Hip-hop, rock, électro-pop, reggae, afro-funk, rigodon, on a eu droit à toutes les déclinaisons possibles de la musique francophone depuis 10 jours. Or, pour clôturer la programmation en salle des 20es FrancoFolies, le festival a opté pour un retour aux sources. Hier, au Théâtre Maisonneuve, c'est l'oeuvre de Félix Leclerc, le père du «modèle québécois» - le chansonnier qui s'accompagne à la guitare - qui a été célébrée. Dans le recueillement et le bonheur.

Félix, l'homme de paroles, mis en scène par Dominic Champagne, s'est ouvert sur une image forte. Michel Rivard, Mireille Deyglun, Julie Castonguay, Céline Bonnier et quelques autres sont entrés en scène pieds nus, leurs souliers à la main. Pendant qu'ils posaient leurs chaussures à l'avant-scène, Richard Séguin portait la guitare de Félix, qu'il a aussi posée à l'avant, tout près d'un tabouret, où elle est restée pendant tout le spectacle.
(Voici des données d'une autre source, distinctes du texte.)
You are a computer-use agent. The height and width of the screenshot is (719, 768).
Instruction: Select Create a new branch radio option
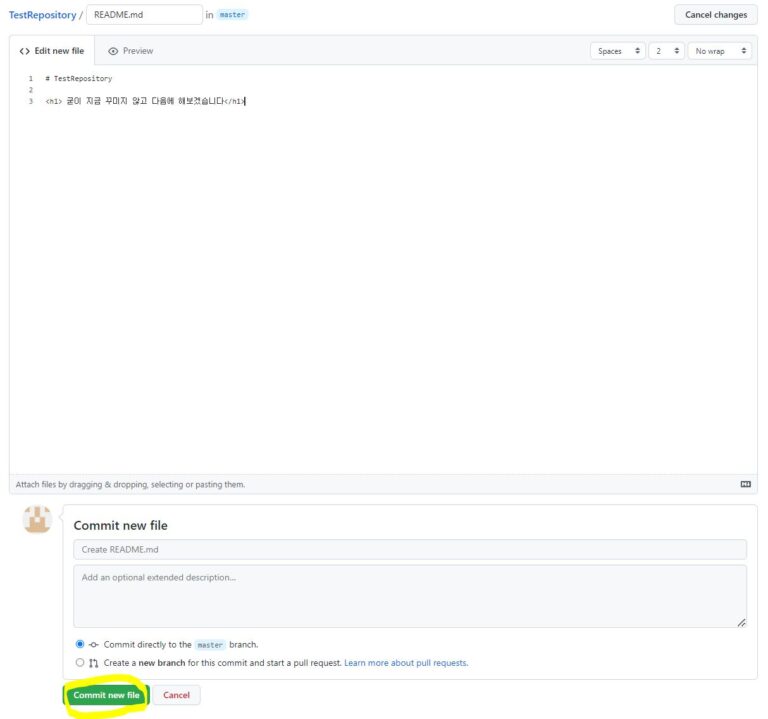pos(80,663)
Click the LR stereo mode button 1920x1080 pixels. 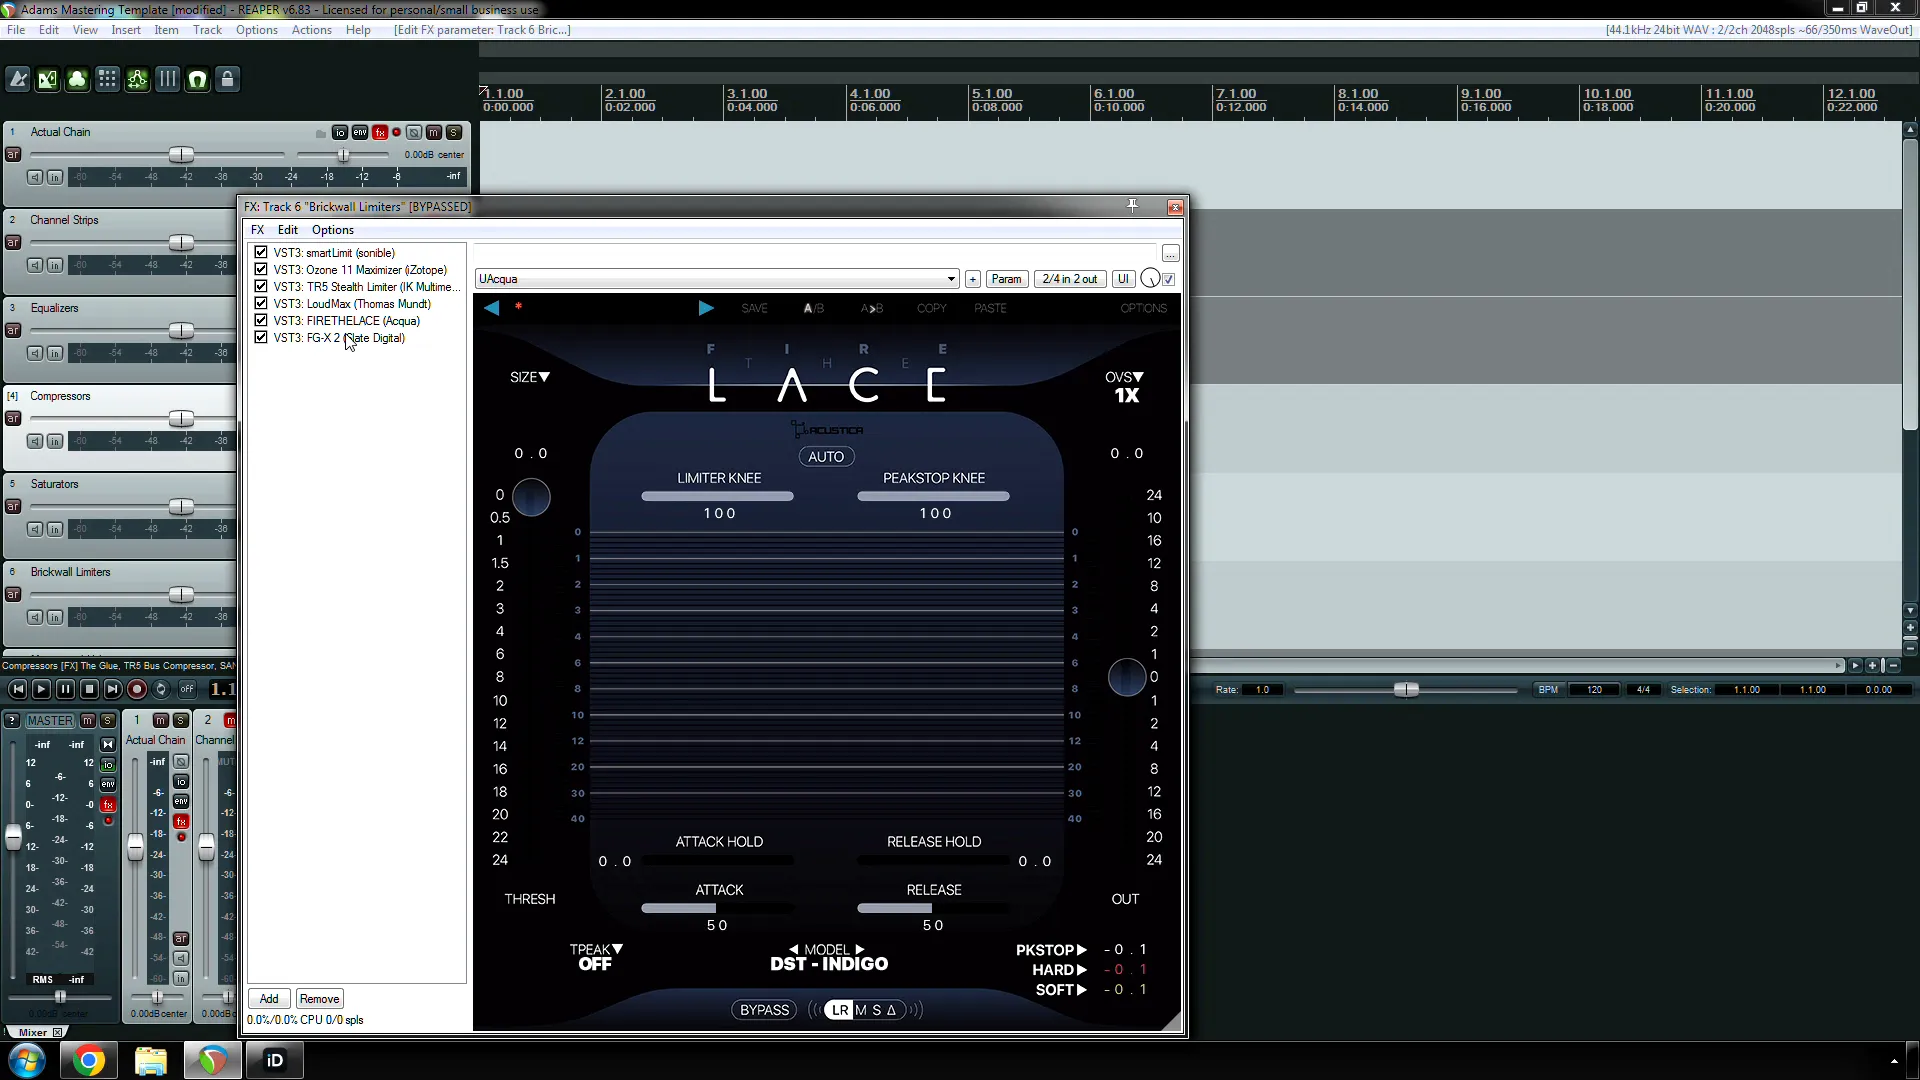click(841, 1010)
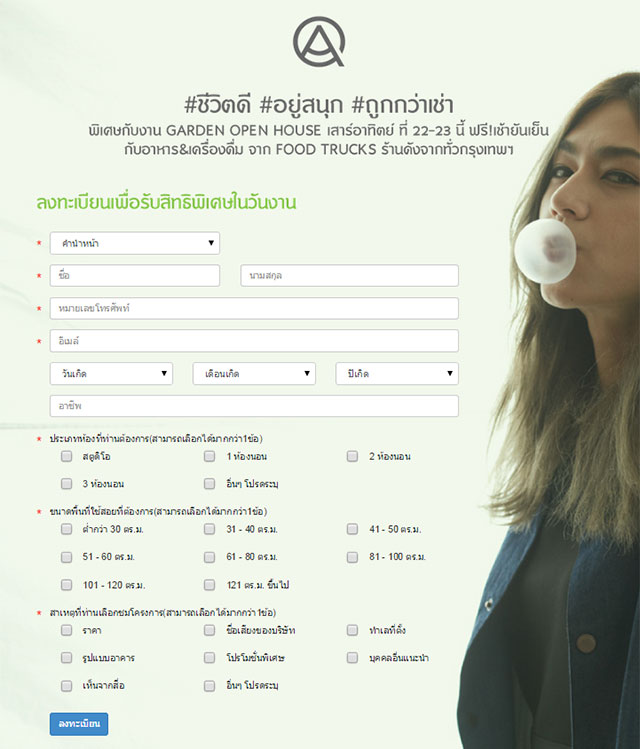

On a pressenti dès cette ouverture solennelle qu'on n'aurait pas affaire à l'un de ces hommages désincarnés qu'on a parfois le malheur de voir aux Francos. L'intuition s'est révélée juste. Félix, l'homme de paroles, monté pour souligner le 20e anniversaire du décès (le 8 août) du poète de l'île d'Orléans, fut probablement le meilleur spectacle des 10 derniers jours.

On ne se retrouve pas si souvent devant une parole aussi belle, aussi vive et aussi signifiante que celle de Félix. Il est encore moins fréquent d'avoir devant soi 18 artistes venus d'horizons divers - de Roy Dupuis à Catherine Major - et six musiciens qu'on sent vraiment investis dans un tel spectacle. Rassemblés autour de Félix, que certains d'entre eux ont connus, ils ont uni leurs talents et leur admiration pour donner une âme à ce spectacle.

Plus encore, il est extrêmement rare que ce genre de gala ait un propos. Félix, l'homme de paroles, constitué d'un très habile croisement de textes dits et de chansons, a donné à entendre toute la complexité de l'oeuvre du chansonnier disparu. Un grand segment du spectacle était constitué de textes dénonçant la sauvagerie du capitalisme, l'industrie de la guerre, la violence et le mépris des plus faibles. Puis, à la fin, par la bouche de sa fille Nathalie, venue lire son dernier texte, l'auteur de L'alouette en colère qualifie son oeuvre de «frileuse».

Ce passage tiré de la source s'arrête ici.